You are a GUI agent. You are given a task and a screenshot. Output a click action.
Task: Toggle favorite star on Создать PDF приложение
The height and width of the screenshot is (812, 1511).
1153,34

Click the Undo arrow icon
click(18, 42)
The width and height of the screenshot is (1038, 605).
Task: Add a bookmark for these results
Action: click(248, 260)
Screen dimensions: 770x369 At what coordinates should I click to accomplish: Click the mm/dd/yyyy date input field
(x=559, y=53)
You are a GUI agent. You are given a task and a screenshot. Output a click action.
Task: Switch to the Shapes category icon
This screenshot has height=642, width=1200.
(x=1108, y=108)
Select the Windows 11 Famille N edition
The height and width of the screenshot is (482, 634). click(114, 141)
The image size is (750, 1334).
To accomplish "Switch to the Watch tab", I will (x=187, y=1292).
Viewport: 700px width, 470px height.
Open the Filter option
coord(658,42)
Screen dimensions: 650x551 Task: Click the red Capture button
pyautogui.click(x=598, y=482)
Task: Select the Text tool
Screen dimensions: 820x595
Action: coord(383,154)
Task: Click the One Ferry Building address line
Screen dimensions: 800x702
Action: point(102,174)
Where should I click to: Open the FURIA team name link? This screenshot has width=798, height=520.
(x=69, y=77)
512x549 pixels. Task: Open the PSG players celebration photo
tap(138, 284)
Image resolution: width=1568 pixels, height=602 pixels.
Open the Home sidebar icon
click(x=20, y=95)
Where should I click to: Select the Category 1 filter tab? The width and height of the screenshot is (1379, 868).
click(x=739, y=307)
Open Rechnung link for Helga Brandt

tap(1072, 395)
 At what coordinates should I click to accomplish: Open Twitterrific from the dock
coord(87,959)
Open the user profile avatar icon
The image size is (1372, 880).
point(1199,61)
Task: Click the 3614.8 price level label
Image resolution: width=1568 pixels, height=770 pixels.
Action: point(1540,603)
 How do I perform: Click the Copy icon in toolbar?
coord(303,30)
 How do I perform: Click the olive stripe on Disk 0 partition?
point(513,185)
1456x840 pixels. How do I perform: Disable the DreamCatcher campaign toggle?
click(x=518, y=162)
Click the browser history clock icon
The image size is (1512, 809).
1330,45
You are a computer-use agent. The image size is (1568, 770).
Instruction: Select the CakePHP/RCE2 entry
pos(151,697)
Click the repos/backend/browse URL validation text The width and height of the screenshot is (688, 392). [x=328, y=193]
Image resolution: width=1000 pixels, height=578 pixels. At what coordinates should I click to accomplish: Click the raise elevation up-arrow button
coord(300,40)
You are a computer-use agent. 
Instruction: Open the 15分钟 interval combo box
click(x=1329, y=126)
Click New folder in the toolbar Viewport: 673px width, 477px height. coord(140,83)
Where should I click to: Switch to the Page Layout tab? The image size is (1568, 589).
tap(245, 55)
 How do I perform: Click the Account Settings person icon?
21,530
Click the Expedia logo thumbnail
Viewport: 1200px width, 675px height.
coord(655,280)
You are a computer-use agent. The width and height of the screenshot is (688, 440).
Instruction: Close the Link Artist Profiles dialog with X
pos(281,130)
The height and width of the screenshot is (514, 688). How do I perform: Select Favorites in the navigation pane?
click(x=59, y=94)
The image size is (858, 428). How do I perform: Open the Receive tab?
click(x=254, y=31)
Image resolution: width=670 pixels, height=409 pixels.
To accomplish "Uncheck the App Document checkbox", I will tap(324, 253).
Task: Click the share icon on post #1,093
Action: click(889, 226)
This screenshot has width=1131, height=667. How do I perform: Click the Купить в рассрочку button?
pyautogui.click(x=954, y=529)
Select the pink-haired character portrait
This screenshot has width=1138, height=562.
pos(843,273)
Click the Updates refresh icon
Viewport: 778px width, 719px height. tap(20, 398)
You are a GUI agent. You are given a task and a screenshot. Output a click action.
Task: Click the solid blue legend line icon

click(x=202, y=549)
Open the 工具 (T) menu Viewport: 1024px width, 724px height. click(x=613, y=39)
════════════════
- [Do this] Rewrite the rows from "Task: Click the 3614.8 price level label" down to "Click the repos/backend/browse", with "olive" changed to "green" and every other word kept as it is.

- [Finished exercise]
Task: Click the 3614.8 price level label
Image resolution: width=1568 pixels, height=770 pixels.
Action: point(1540,603)
 How do I perform: Click the Copy icon in toolbar?
coord(303,30)
 How do I perform: Click the green stripe on Disk 0 partition?
point(513,185)
1456x840 pixels. How do I perform: Disable the DreamCatcher campaign toggle?
click(x=518, y=162)
Click the browser history clock icon
The image size is (1512, 809).
1330,45
You are a computer-use agent. The image size is (1568, 770).
Instruction: Select the CakePHP/RCE2 entry
pos(151,697)
Click the repos/backend/browse URL validation text The width and height of the screenshot is (688, 392). [x=328, y=193]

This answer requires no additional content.